* CONSIGNES
1. Dans le texte sur Paul et la Loi, que représente, selon l’Interprète, celui qui a balayé le premier le cabinet ?
2. Poursuivez le texte sur Paul et la Loi à partir de sa dernière phrase.

____ TEXTE

Paul : une Loi caduque ?

Une Loi caduque ?

Romains 7, 7-25

Extrait à distribuer : « Le voyage du pèlerin » (17ème siècle) John Bunyan

L’âme convertie découvre une multitude d’idées nouvelles et salutaires.

Il prit ensuite le Chrétien par la main et le mena dans un grand cabinet tout rempli de poussière, qui n’avait jamais été balayé. Et après que le Chrétien l’eut un peu parcouru des yeux, l’Interprète appela un homme pour le nettoyer. Mais dès les premiers coups de balai, il s’éleva de toutes parts une telle quantité de poussière que le Chrétien en fut presque étouffé. Ce que l’Interprète ayant remarqué, il ordonna à une jeune fille qui se trouvait là d’apporter de l’eau et d’en arroser la chambre, qui fut ainsi nettoyée promptement et facilement. Le Chrétien demanda ce que cela signifiait.

Ce cabinet, dit l’Interprète, représente le coeur d’un homme qui n’a encore jamais été sanctifié par la grâce de l’Evangile. La poussière, c’est le péché naturellement attaché à sa nature, qui souille l’homme tout entier depuis la plante des pieds jusqu’au sommet de la tête.

Celui qui a balayé le premier c’est la Loi, mais la personne qui a apporté de l’eau et qui a arrosé le cabinet représente la grâce de l’Evangile. Vous avez vu que, l’homme a commencé à balayer, la poussière s’est élevée de tous côtés sans que la place ait pu être nettoyée, et que la poussière a failli vous étouffer.

Ceci nous montre que la loi, bien loin de purifier le coeur de l’homme, ne fait que rendre le péché plus vivant et plus puissant; de sorte que, plus elle le découvre et le défend, plus elle l’augmente en réalité; car elle ne donne pas les forces pour le surmonter.

Cette jeune personne qui est venue arroser et qui, par ce moyen, a réussi à nettoyer complètement la chambre, vous offre une image de l’Evangile, qui répand ses douces influences dans le coeur. Sous son action, le vice est abattu et surmonté (comme la poussière l’a été par l’eau dont on a arrosé la chambre).

Par la foi en l’Evangile, le coeur est purifié et mis en état d’hériter le royaume des cieux.

Cet extrait d’un ouvrage du 17ème siècle, « Le voyage d’un pèlerin », au succès immense, ilustre bien la position de l’auteur sur la Loi et la grâce. La Loi « fait le ménage » mais nous étouffe.

Seule la foi en Christ nous « nettoie » véritablement.

Cette conception n’est pas une invention de l’auteur. Elle est paulinienne même si, plus tard, Saint Augustin ou Luther l’ont reprise.

Paul et les usages de la Loi

 

Rupture avec la Torah !

C’est entendu : Jésus n’obéit pas littéralement à la Torah et n’enseigne pas davantage à le faire.

Pour autant, surtout selon Matthieu, il recommande de vivre la Torah, d’en respecter une intention profonde, qu’il résume en quelques phrases : « Tu aimeras le Seigneur ton Dieu …. et tu aimeras ton prochain comme toi-même« . Jésus juxtapose ici deux commandements de la Torah dans Dt 6,5 et Lv 19,18. Il y a aussi la « règle d’or » : « Ainsi, tout ce que vous voulez que les hommes fassent pour vous, faites-le vous-mêmes pour eux : c’est la Loi et les prophètes » (Matthieu 7,12).

________
____ DONNÉES FOURNIES

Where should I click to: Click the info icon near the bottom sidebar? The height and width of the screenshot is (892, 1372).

________
____ DONNÉES FOURNIES

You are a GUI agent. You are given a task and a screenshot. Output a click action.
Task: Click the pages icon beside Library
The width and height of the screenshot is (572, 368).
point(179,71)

________

* CORRIGÉ
1. La Loi.

2.
Par son enseignement, par ses actes – en guérissant un malade ou en permettant aux disciples de cueillir des épis de maïs pendant le Sabbat – Jésus est, sur ce sujet, un réformateur du judaïsme.

Paul, lui, rompt avec le caractère prescriptif de la Loi et donc avec le judaïsme.

Rappelons que Paul est un ancien pharisien pour qui l’obéissance à la Loi conditionne l’alliance avec Dieu. Elle est la volonté de Dieu, inscrite dans le Pentateuque (et dans la Loi orale).

Cet ensemble de 613 lois et commandements a été donné par Dieu en vue du bonheur du peuple hébreu. « Choisis la vie pour que tut vives, toi et ta descendance, en aimant le Seigneur ton Dieu, en écoutant sa voix et en t’attachant à Lui » (Dt 30, 19-20).

Il scelle l’alliance entre Dieu et son peuple et a été donné par Dieu pour un double motif : maintenir le peuple dans la liberté (en le soustrayant à l’esclavage de l’idolâtrie, du chaos, de la convoitise etc.) ; faire d’Israël le peuple de Dieu, différent des autres peuples de la terre (même si, selon certains textes, la vocation d’Israël est de porter la lumière divine à tous les autres peuples de la terre).

Sur le chemin de Damas, Paul vie une rencontre spirituelle, par moyen imprévu. Ce n’est pas le respect scrupuleux de la Torah qui l’a conduit à Dieu mais la grâce divine. Il a été saisi, retourné, converti, indépendamment de toute démarche de sa part..

Méditant sur cette expérience intérieure, Paul pose une question radicale : à quoi sert la Loi divine ? Faut-il la suivre ? Et pourquoi ?

Paul en est désormais convaincu : le respect de la Loi n’est pas la condition de l’alliance, et encore moins la condition du salut.

Simultanément, Paul s’oppose aux illuministes pour qui tout est permis, du moment qu’on a la foi.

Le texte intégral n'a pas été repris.